You want the right inventory in the right
place at the right time. You accomplish this by defining your
system of points of supply and distribution, and then forecasting,
setting safety stocks, setting replenishment order quantities,
and operating a replenishment process based on these numbers.
Distribution System
FD6 provides for defining and maintaining an entire inventory
distribution system of source plants and primary, secondary,
etc., distribution centers. This provides the skeleton for
operating FD6's vendor managed inventory (VMI) and distribution
requirements planning (DRP) solutions.
Forecasting
Among the many excellent methods FD6 provides for generating
statistical forecasts are methods for intermittant or low
volume items, and methods with non-normal distributions: Poisson,
binomial, negative binomial. In addition, FD6 allows for conditioning
outliers, providing multiple demand sources (EDI, POS, etc),
normalizing irregular periods, optimizing accuracy at specific
time periods, data limiting, and substitution/obsolescence
linking. Specifically, the methods include exponential smoothing,
double exponential smoothing, Holt, Winters, Box-Jenkins,
Curve fitting, Linear and Multiple Regression, Quadratic curve
fitting, Exponential curve fitting, Growth curve fitting,
Croston's, simple moving average, fixed moving average, random
walk, and an international statistical accuracy competition
winning expert selection method for automatically picking
the best method.
Setting Safety Stocks and Replenishment Order
Quantities
Safety stock level is a trade off between customer service
level and cost. FD6 provides for evaluating inventory levels
by cost, and for selecting and maintaining the optimal inventory
level. FD6 provides several methods each for calculating safety
stock and order quantity (such as EOQ and desired turns) and
methods can vary by item and by supply chain location. FD6
also provides for measuring the financial impact of improving
accuracy and reducing lead time.
Operating a Replenishment Process
FD6 provides the data structures, functions, user interface,
and systems integration software to operate a complete replenishment
process -- completely integrated with all of FD6's forecasting
and planning capability. This includes importing item data,
inventory, sales orders, and shipments, forecasting and consuming
forecasts, producing replenishment plans for service goods,
finished goods, and a whole supply/demand chain.

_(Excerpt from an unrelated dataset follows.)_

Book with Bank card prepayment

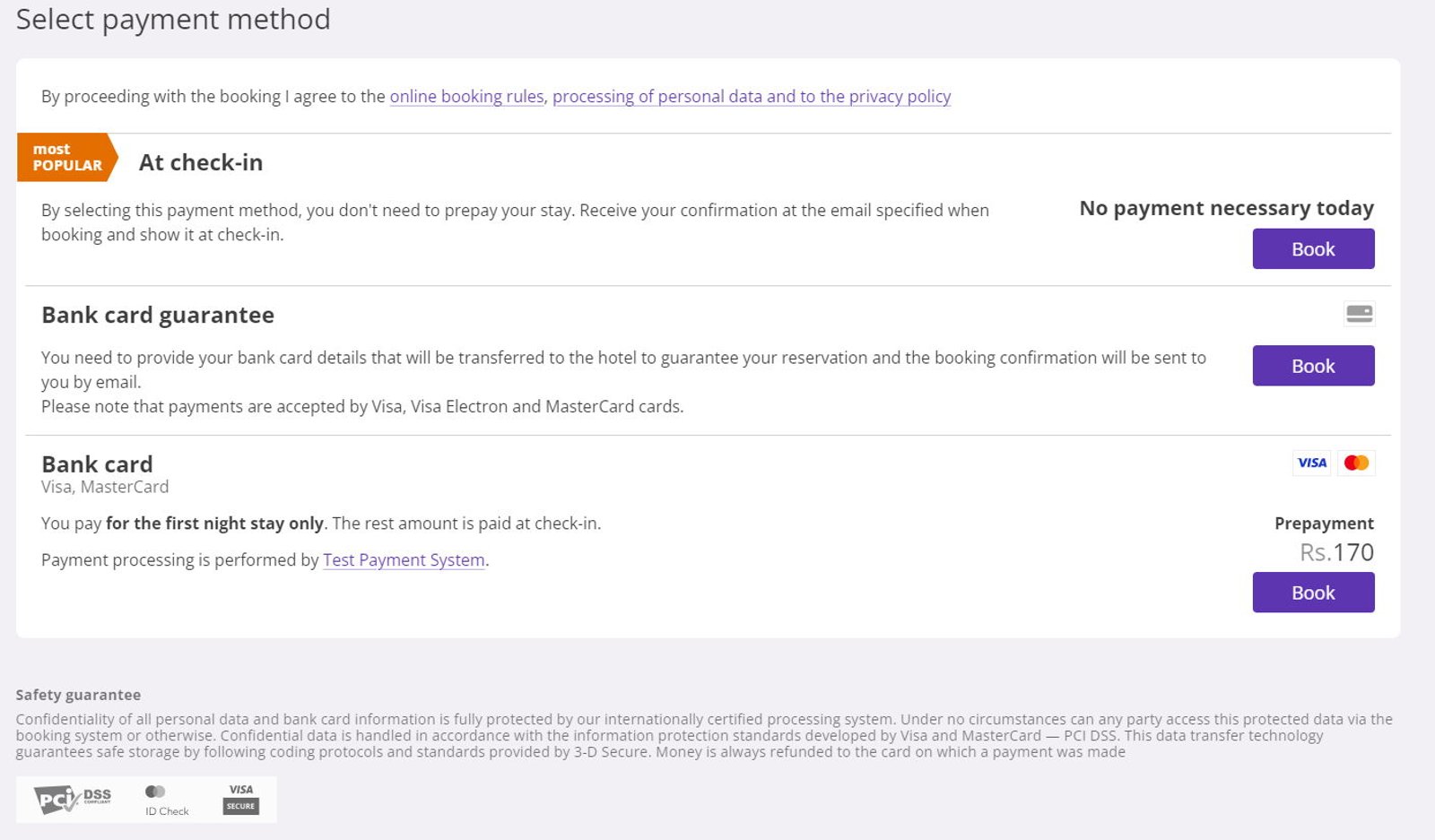coord(1313,593)
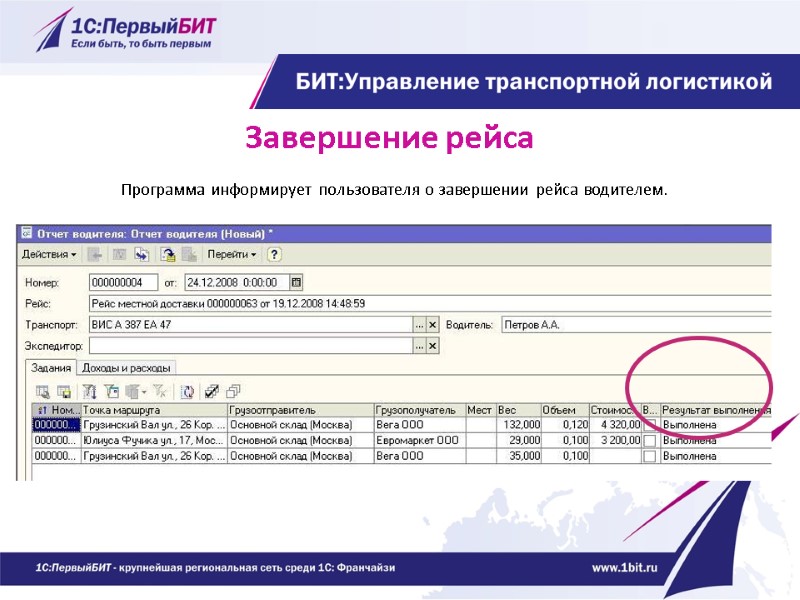Viewport: 800px width, 600px height.
Task: Click the Номер input field
Action: (125, 281)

User Interface -- Inventory Replenishment

In this example the user has queried the
database for inventory exceptions, products whose
inventory levels are projected negative inside lead time.
We see the selected product in the item navigator list on
the left. In the Inv/Mfg/Dist tab to the right of the item
navigator we see that the management forecast variance safety
stock method computed a safety stock of 50 for this item to
support a 90% customer service level. We see that the EOQ
method computed a order quantity of 157. Imported from the
manufacturing system are other fields -- minimum order quantity
(100), order multiple (60), current inventory (255), and lead
time (20).
The grid in the bottom section shows two
inventory projections by month. Inv/Curr Plan is based on
current inventory and currently open orders shown in the Curr
Plan row. Inv/New Plan is based on current inventory and proposed
replenishment orders shown in the New Plan row. The arithmetic
for projections is INV(t+1) = INV(t) - Unconsumed Forecast(t)
- Backlog(t) - DRP Demand(t) + Plan(t).
The story, starting in the first grid
column, is that the backlog of 405 against current inventory
of 255 will drive inventory negative. A suggested order of
240 answers this, covering the first period's need and setting
the next period opening inventory to 90, the safety stock.
In the next period, forecasted sales (61) again drives inventory
negative. However, the need is answered by another order of
180, lot sized by an order quantity of 157 and a pan size
of 60. Replenishment proceeds similarly forward.